What needs reproducing is the run of lines in the data below starting at the line with "Given: Select the" and ending at the line with "You are a GUI", both ends included. Copy it exactly, without pictures, and add nothing.
========================================================================
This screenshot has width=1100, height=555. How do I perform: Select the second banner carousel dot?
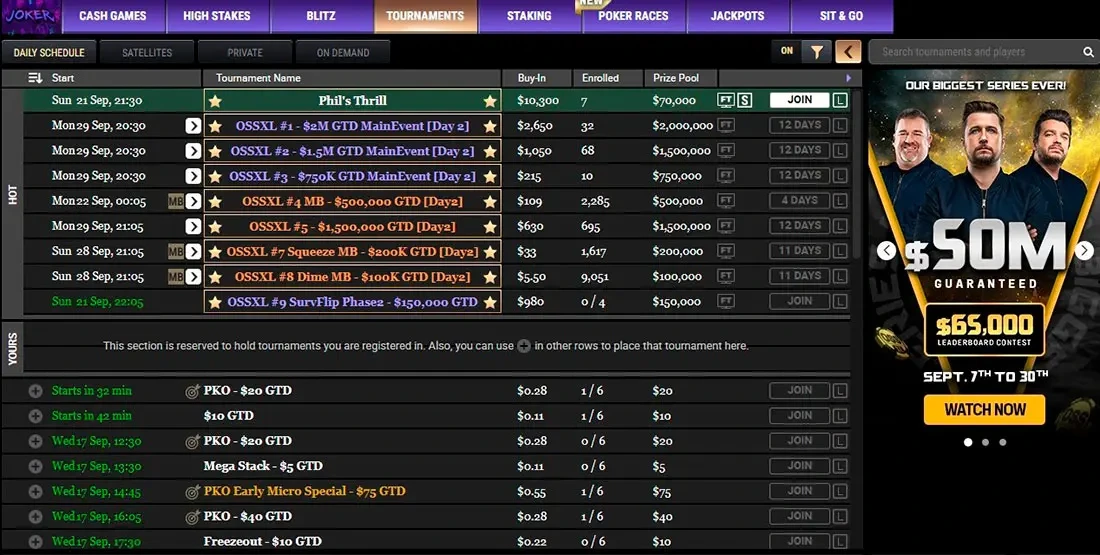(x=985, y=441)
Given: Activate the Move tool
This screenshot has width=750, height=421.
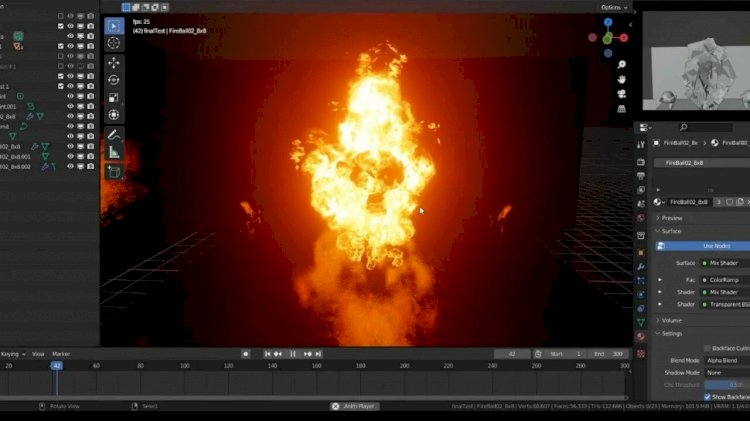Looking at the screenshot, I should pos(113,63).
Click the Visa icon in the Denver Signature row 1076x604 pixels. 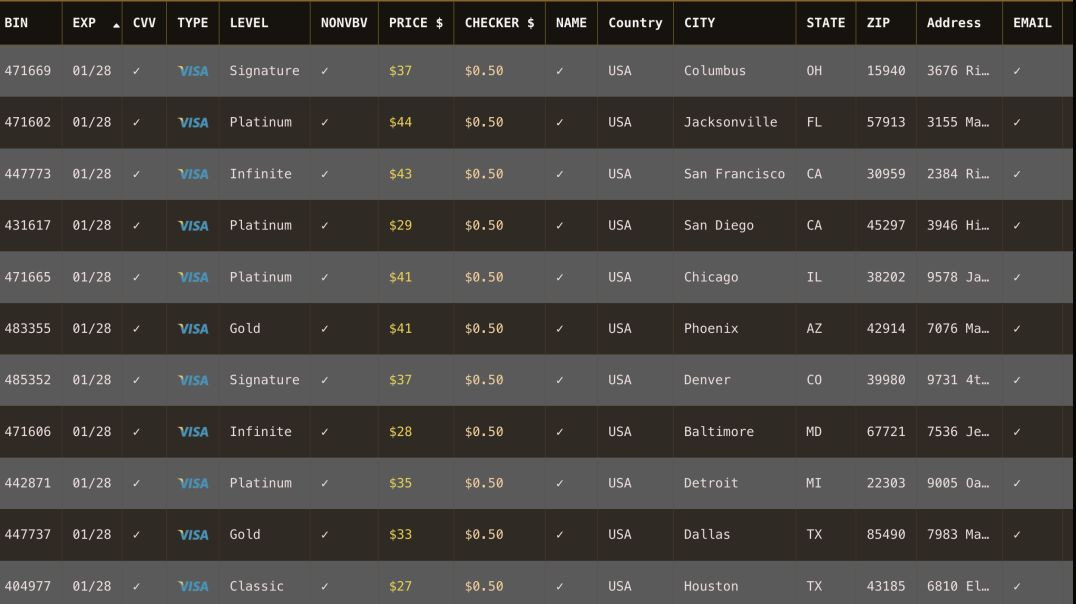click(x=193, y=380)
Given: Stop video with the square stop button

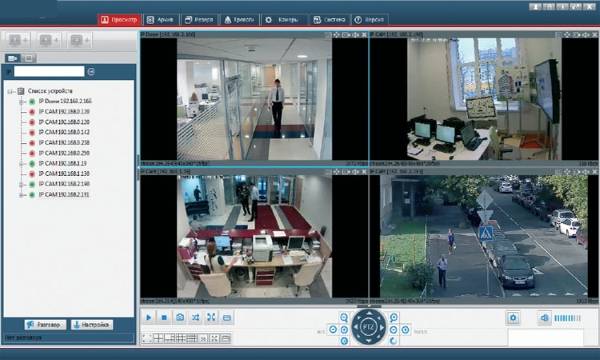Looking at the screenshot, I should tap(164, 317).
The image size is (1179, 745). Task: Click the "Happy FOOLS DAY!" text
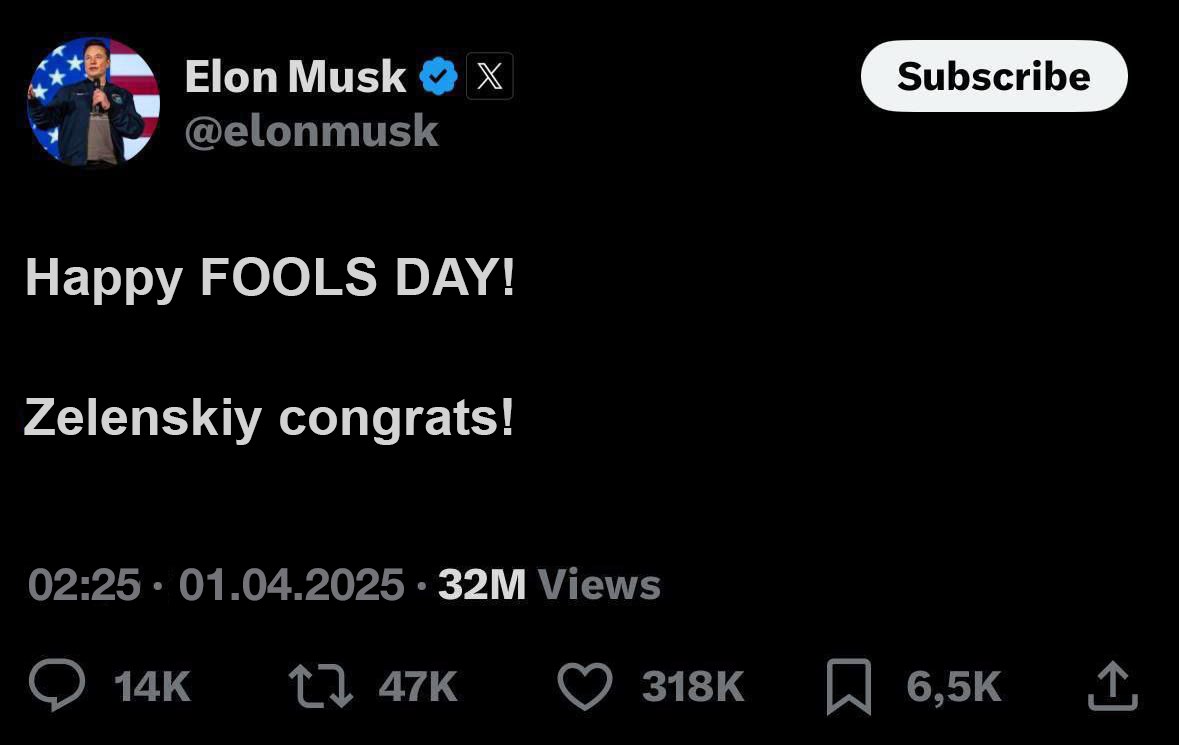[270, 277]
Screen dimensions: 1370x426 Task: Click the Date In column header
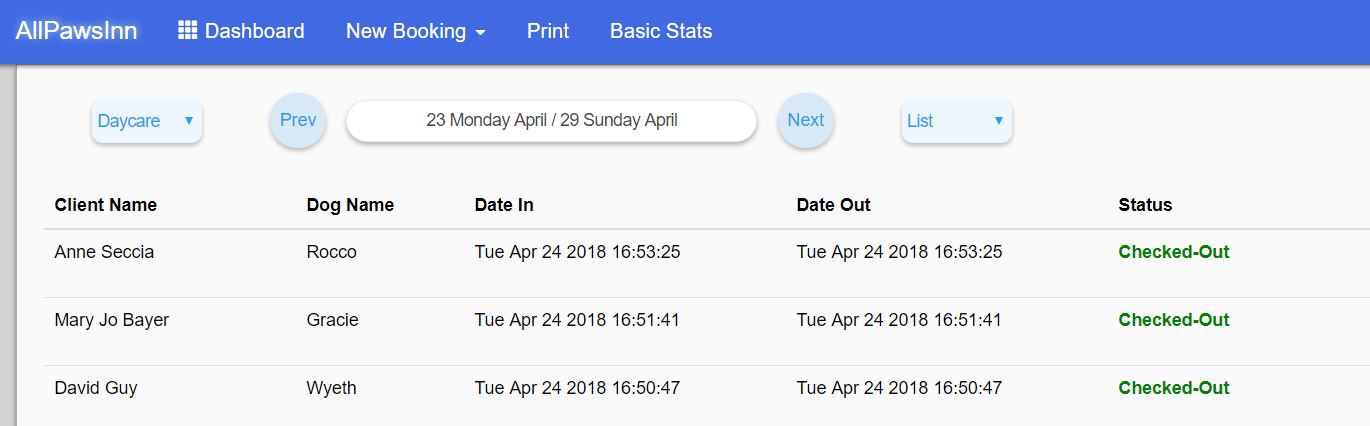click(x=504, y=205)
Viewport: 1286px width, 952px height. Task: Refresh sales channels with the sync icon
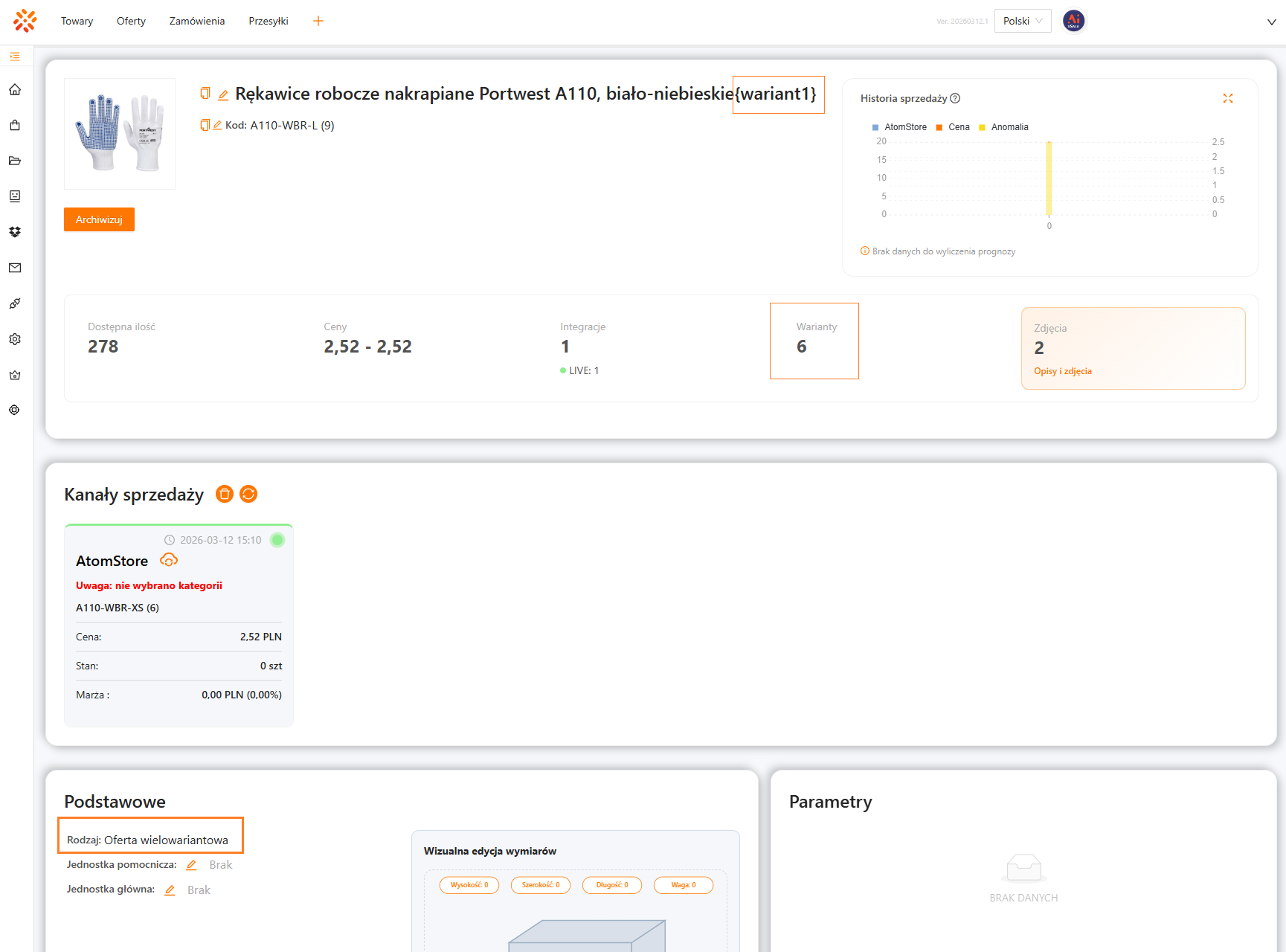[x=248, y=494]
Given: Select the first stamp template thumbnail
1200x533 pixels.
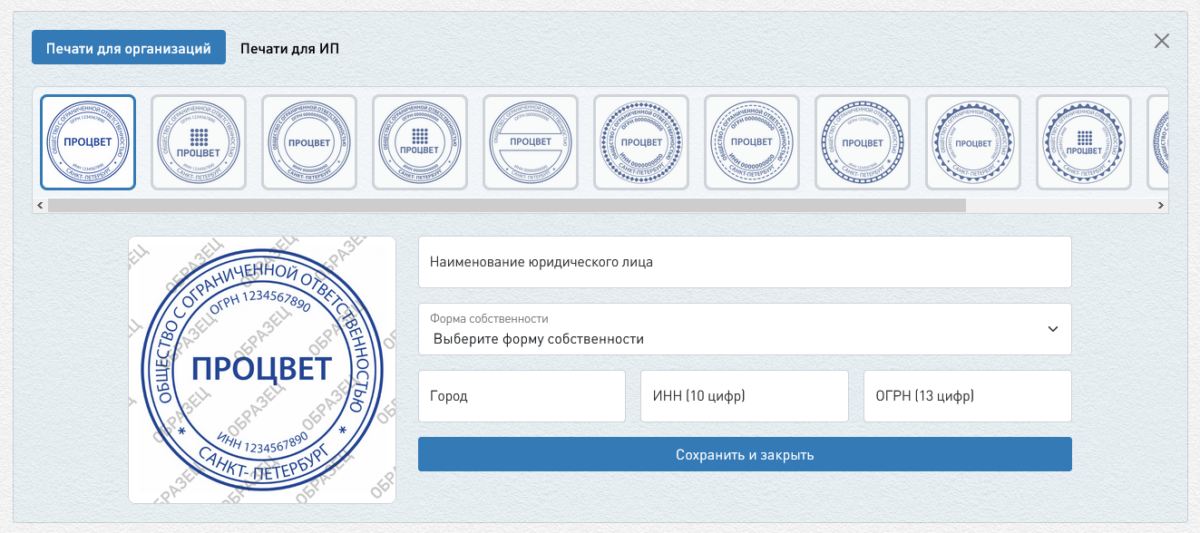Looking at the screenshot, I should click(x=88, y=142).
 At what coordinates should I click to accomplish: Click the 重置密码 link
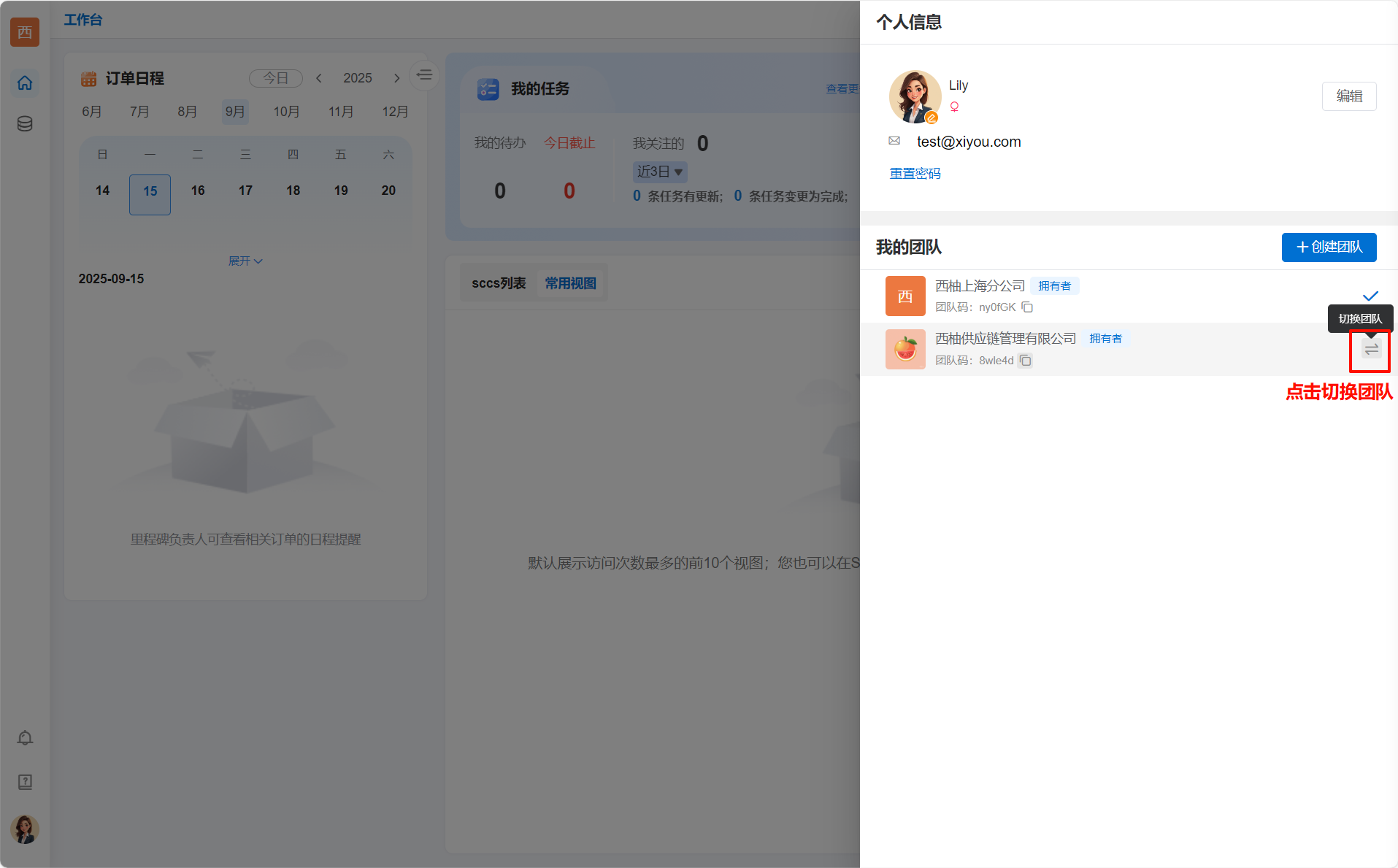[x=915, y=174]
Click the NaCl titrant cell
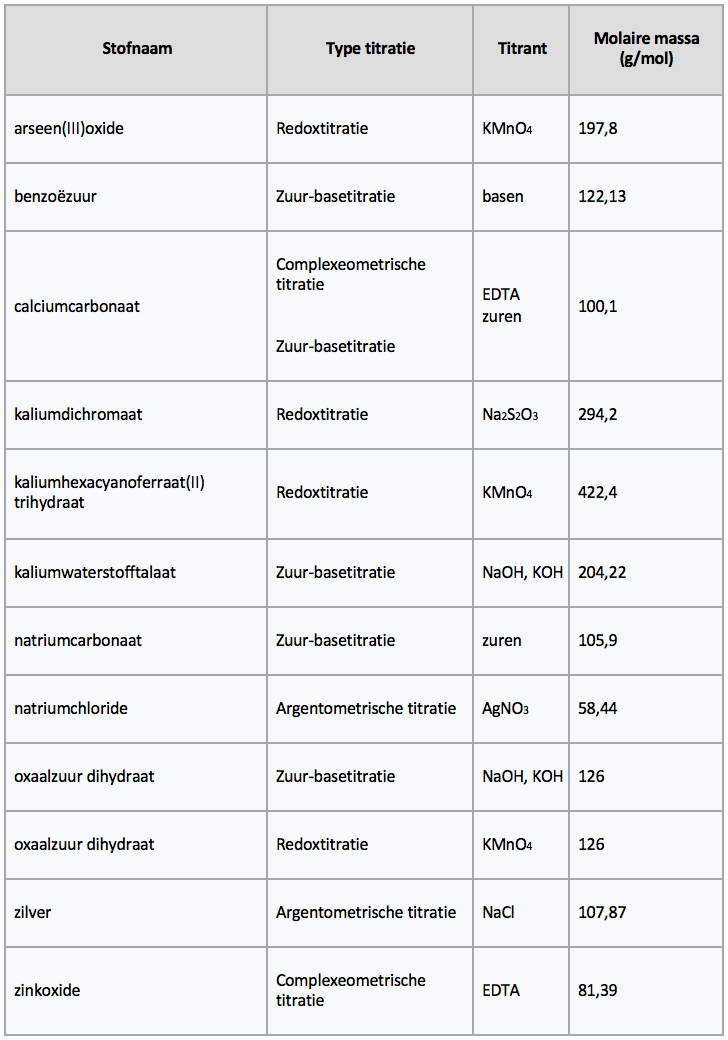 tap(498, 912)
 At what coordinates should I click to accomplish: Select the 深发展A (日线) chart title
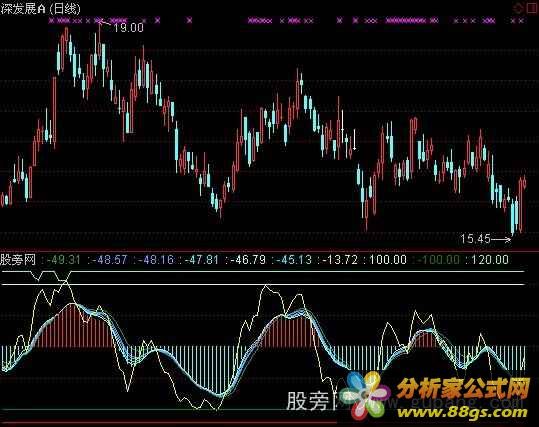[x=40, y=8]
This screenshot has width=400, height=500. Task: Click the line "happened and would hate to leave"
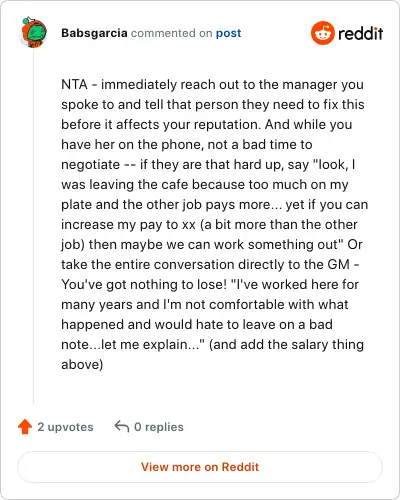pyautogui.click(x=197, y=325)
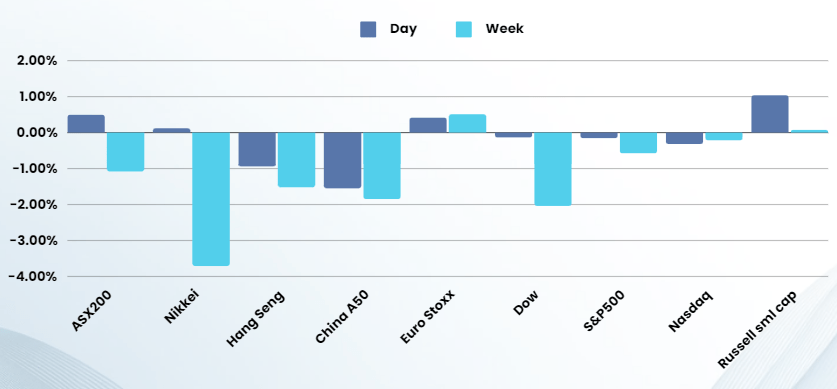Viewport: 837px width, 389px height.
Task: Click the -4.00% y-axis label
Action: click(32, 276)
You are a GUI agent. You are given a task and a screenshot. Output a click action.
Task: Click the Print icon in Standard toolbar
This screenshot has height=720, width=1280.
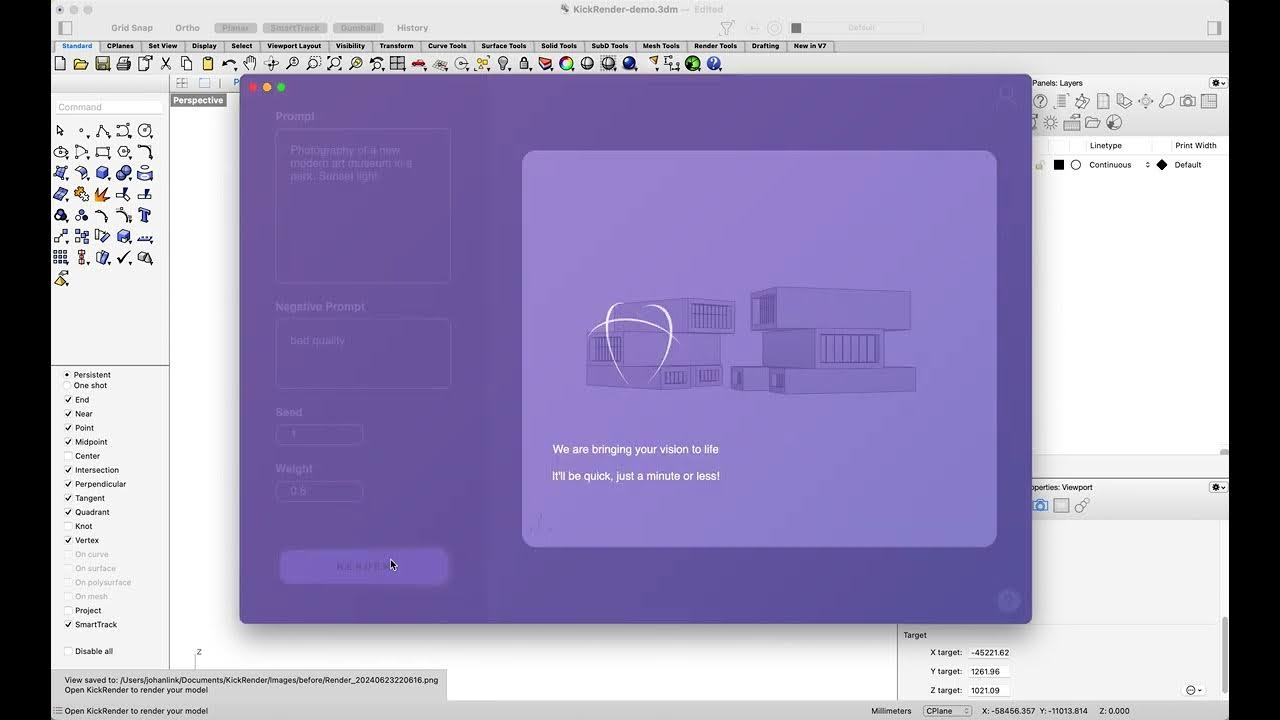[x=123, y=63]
========================================================================
=== Problem solution ===
Given: Select the first stamp template thumbnail
1200x533 pixels.
Looking at the screenshot, I should click(x=88, y=142).
 At what coordinates should I click to accomplish: Click the 重置密码 link
[x=915, y=174]
Click the NaCl titrant cell
 tap(498, 912)
 At what coordinates should I click to accomplish: Select the 深发展A (日线) chart title
[x=40, y=8]
This screenshot has width=400, height=500. Task: Click the line "happened and would hate to leave"
pyautogui.click(x=197, y=325)
Viewport: 837px width, 389px height.
Task: Click the -4.00% y-axis label
Action: click(32, 276)
You are a GUI agent. You are given a task and a screenshot. Output a click action.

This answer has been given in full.